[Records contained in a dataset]

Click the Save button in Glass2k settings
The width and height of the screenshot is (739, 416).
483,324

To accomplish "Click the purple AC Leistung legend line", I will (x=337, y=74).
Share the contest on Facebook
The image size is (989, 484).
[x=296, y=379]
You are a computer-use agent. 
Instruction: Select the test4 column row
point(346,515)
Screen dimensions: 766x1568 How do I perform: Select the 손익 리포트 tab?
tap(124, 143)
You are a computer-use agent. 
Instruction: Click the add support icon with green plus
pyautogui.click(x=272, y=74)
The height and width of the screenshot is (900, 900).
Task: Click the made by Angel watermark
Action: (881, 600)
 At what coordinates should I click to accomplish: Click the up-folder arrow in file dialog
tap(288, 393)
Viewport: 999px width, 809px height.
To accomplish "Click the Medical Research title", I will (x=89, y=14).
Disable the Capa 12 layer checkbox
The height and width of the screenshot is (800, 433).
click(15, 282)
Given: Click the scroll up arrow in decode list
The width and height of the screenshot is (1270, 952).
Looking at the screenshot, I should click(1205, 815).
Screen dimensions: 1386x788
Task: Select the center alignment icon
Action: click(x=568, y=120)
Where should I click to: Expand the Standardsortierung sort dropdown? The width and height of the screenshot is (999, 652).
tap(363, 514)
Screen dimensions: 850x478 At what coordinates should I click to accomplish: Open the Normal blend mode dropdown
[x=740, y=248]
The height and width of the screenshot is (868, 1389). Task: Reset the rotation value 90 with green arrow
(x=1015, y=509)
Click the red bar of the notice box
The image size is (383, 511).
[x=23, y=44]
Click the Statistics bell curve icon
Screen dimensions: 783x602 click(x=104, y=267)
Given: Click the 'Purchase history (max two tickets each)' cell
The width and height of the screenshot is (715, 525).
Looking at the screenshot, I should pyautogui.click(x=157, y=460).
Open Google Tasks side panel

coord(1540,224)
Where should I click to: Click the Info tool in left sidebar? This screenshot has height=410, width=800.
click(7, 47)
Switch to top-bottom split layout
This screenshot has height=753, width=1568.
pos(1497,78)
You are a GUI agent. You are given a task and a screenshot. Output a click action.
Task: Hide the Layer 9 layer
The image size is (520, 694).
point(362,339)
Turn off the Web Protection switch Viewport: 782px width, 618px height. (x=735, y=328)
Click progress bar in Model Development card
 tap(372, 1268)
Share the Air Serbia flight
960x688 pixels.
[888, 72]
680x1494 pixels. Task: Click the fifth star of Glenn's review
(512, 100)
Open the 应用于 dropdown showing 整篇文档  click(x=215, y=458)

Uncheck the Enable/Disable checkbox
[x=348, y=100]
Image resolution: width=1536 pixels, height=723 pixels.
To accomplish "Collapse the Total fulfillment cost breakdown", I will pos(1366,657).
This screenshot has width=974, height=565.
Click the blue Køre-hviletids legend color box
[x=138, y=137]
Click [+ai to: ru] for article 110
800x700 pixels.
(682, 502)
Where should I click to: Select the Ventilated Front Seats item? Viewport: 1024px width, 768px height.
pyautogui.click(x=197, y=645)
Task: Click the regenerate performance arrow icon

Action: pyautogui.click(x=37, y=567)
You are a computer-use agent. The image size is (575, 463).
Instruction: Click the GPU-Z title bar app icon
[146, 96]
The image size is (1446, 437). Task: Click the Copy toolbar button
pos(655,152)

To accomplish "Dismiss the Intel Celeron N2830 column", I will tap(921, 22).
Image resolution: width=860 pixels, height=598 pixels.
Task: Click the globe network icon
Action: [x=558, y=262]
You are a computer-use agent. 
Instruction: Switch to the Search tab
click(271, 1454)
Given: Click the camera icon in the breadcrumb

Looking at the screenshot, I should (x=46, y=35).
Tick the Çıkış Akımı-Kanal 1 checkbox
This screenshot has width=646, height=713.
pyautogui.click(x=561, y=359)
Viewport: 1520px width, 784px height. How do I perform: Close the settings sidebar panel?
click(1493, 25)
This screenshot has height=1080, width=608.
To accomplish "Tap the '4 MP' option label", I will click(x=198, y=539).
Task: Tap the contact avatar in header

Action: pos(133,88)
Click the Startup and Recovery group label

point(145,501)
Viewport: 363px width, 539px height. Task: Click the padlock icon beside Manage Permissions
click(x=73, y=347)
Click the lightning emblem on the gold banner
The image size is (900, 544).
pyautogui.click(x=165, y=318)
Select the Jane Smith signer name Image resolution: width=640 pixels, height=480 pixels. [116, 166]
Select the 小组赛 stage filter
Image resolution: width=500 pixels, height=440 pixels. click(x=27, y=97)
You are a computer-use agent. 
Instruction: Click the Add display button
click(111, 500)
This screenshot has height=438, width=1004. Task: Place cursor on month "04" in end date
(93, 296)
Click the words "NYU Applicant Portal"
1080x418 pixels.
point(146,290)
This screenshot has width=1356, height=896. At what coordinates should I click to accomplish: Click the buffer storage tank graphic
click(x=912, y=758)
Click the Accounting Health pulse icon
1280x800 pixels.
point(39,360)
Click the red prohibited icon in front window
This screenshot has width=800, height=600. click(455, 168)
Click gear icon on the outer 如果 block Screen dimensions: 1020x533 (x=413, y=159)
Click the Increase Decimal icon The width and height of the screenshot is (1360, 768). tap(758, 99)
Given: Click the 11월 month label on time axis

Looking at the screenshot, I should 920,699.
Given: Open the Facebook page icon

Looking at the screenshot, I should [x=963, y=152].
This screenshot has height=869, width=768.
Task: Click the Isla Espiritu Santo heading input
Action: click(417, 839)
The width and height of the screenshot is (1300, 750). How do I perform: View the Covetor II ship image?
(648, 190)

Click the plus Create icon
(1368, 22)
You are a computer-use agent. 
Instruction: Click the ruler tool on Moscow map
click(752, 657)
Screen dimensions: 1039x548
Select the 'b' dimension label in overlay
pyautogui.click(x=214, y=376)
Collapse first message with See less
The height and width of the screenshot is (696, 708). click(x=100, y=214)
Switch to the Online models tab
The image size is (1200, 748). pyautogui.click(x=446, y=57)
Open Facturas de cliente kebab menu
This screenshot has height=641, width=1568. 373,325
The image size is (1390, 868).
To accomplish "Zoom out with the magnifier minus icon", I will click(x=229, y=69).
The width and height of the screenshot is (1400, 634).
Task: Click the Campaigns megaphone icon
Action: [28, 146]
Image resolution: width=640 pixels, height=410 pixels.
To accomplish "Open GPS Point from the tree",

● **THE TASK**: Each entry should be written out again exactly, with no word left out.

● **EXERCISE OUTPUT**:
Click the Save button in Glass2k settings
The width and height of the screenshot is (739, 416).
483,324

To accomplish "Click the purple AC Leistung legend line", I will (x=337, y=74).
Share the contest on Facebook
The image size is (989, 484).
[x=296, y=379]
You are a computer-use agent. 
Instruction: Select the test4 column row
point(346,515)
Screen dimensions: 766x1568 How do I perform: Select the 손익 리포트 tab?
tap(124, 143)
You are a computer-use agent. 
Instruction: Click the add support icon with green plus
pyautogui.click(x=272, y=74)
The height and width of the screenshot is (900, 900).
Task: Click the made by Angel watermark
Action: (881, 600)
 At what coordinates should I click to accomplish: Click the up-folder arrow in file dialog
tap(288, 393)
Viewport: 999px width, 809px height.
To accomplish "Click the Medical Research title", I will (x=89, y=14).
Disable the Capa 12 layer checkbox
The height and width of the screenshot is (800, 433).
click(15, 282)
Given: Click the scroll up arrow in decode list
The width and height of the screenshot is (1270, 952).
Looking at the screenshot, I should click(1205, 815).
Screen dimensions: 1386x788
Task: Select the center alignment icon
Action: click(x=568, y=120)
Where should I click to: Expand the Standardsortierung sort dropdown? The width and height of the screenshot is (999, 652).
tap(363, 514)
Screen dimensions: 850x478 At what coordinates should I click to accomplish: Open the Normal blend mode dropdown
[x=740, y=248]
The height and width of the screenshot is (868, 1389). Task: Reset the rotation value 90 with green arrow
(x=1015, y=509)
Click the red bar of the notice box
The image size is (383, 511).
[x=23, y=44]
Click the Statistics bell curve icon
Screen dimensions: 783x602 click(x=104, y=267)
Given: Click the 'Purchase history (max two tickets each)' cell
The width and height of the screenshot is (715, 525).
Looking at the screenshot, I should pyautogui.click(x=157, y=460).
Open Google Tasks side panel

coord(1540,224)
Where should I click to: Click the Info tool in left sidebar? This screenshot has height=410, width=800.
click(7, 47)
Switch to top-bottom split layout
This screenshot has height=753, width=1568.
pos(1497,78)
You are a GUI agent. You are given a task and a screenshot. Output a click action.
Task: Hide the Layer 9 layer
The image size is (520, 694).
point(362,339)
Turn off the Web Protection switch Viewport: 782px width, 618px height. (x=735, y=328)
Click progress bar in Model Development card
 tap(372, 1268)
Share the Air Serbia flight
960x688 pixels.
[888, 72]
680x1494 pixels. Task: Click the fifth star of Glenn's review
(512, 100)
Open the 应用于 dropdown showing 整篇文档  click(x=215, y=458)

Uncheck the Enable/Disable checkbox
[x=348, y=100]
Image resolution: width=1536 pixels, height=723 pixels.
To accomplish "Collapse the Total fulfillment cost breakdown", I will pos(1366,657).
This screenshot has width=974, height=565.
Click the blue Køre-hviletids legend color box
[x=138, y=137]
Click [+ai to: ru] for article 110
800x700 pixels.
(682, 502)
Where should I click to: Select the Ventilated Front Seats item? Viewport: 1024px width, 768px height.
pyautogui.click(x=197, y=645)
Task: Click the regenerate performance arrow icon

Action: pyautogui.click(x=37, y=567)
You are a computer-use agent. The image size is (575, 463).
Instruction: Click the GPU-Z title bar app icon
[146, 96]
The image size is (1446, 437). Task: Click the Copy toolbar button
pos(655,152)

To accomplish "Dismiss the Intel Celeron N2830 column", I will tap(921, 22).
Image resolution: width=860 pixels, height=598 pixels.
Task: Click the globe network icon
Action: [x=558, y=262]
You are a computer-use agent. 
Instruction: Switch to the Search tab
click(271, 1454)
Given: Click the camera icon in the breadcrumb

Looking at the screenshot, I should (x=46, y=35).
Tick the Çıkış Akımı-Kanal 1 checkbox
This screenshot has width=646, height=713.
pyautogui.click(x=561, y=359)
Viewport: 1520px width, 784px height. How do I perform: Close the settings sidebar panel?
click(1493, 25)
This screenshot has height=1080, width=608.
To accomplish "Tap the '4 MP' option label", I will click(x=198, y=539).
Task: Tap the contact avatar in header

Action: pos(133,88)
Click the Startup and Recovery group label

point(145,501)
Viewport: 363px width, 539px height. Task: Click the padlock icon beside Manage Permissions
click(x=73, y=347)
Click the lightning emblem on the gold banner
The image size is (900, 544).
pyautogui.click(x=165, y=318)
Select the Jane Smith signer name Image resolution: width=640 pixels, height=480 pixels. [116, 166]
Select the 小组赛 stage filter
Image resolution: width=500 pixels, height=440 pixels. click(x=27, y=97)
You are a computer-use agent. 
Instruction: Click the Add display button
click(111, 500)
This screenshot has height=438, width=1004. Task: Place cursor on month "04" in end date
(93, 296)
Click the words "NYU Applicant Portal"
1080x418 pixels.
point(146,290)
This screenshot has width=1356, height=896. At what coordinates should I click to accomplish: Click the buffer storage tank graphic
click(x=912, y=758)
Click the Accounting Health pulse icon
1280x800 pixels.
point(39,360)
Click the red prohibited icon in front window
This screenshot has width=800, height=600. click(455, 168)
Click gear icon on the outer 如果 block Screen dimensions: 1020x533 (x=413, y=159)
Click the Increase Decimal icon The width and height of the screenshot is (1360, 768). tap(758, 99)
Given: Click the 11월 month label on time axis

Looking at the screenshot, I should 920,699.
Given: Open the Facebook page icon

Looking at the screenshot, I should [x=963, y=152].
This screenshot has height=869, width=768.
Task: Click the Isla Espiritu Santo heading input
Action: click(417, 839)
The width and height of the screenshot is (1300, 750). How do I perform: View the Covetor II ship image?
(648, 190)

Click the plus Create icon
(1368, 22)
You are a computer-use agent. 
Instruction: Click the ruler tool on Moscow map
click(752, 657)
Screen dimensions: 1039x548
Select the 'b' dimension label in overlay
pyautogui.click(x=214, y=376)
Collapse first message with See less
The height and width of the screenshot is (696, 708). click(x=100, y=214)
Switch to the Online models tab
The image size is (1200, 748). pyautogui.click(x=446, y=57)
Open Facturas de cliente kebab menu
This screenshot has height=641, width=1568. 373,325
The image size is (1390, 868).
To accomplish "Zoom out with the magnifier minus icon", I will click(x=229, y=69).
The width and height of the screenshot is (1400, 634).
Task: Click the Campaigns megaphone icon
Action: [28, 146]
Image resolution: width=640 pixels, height=410 pixels.
To accomplish "Open GPS Point from the tree",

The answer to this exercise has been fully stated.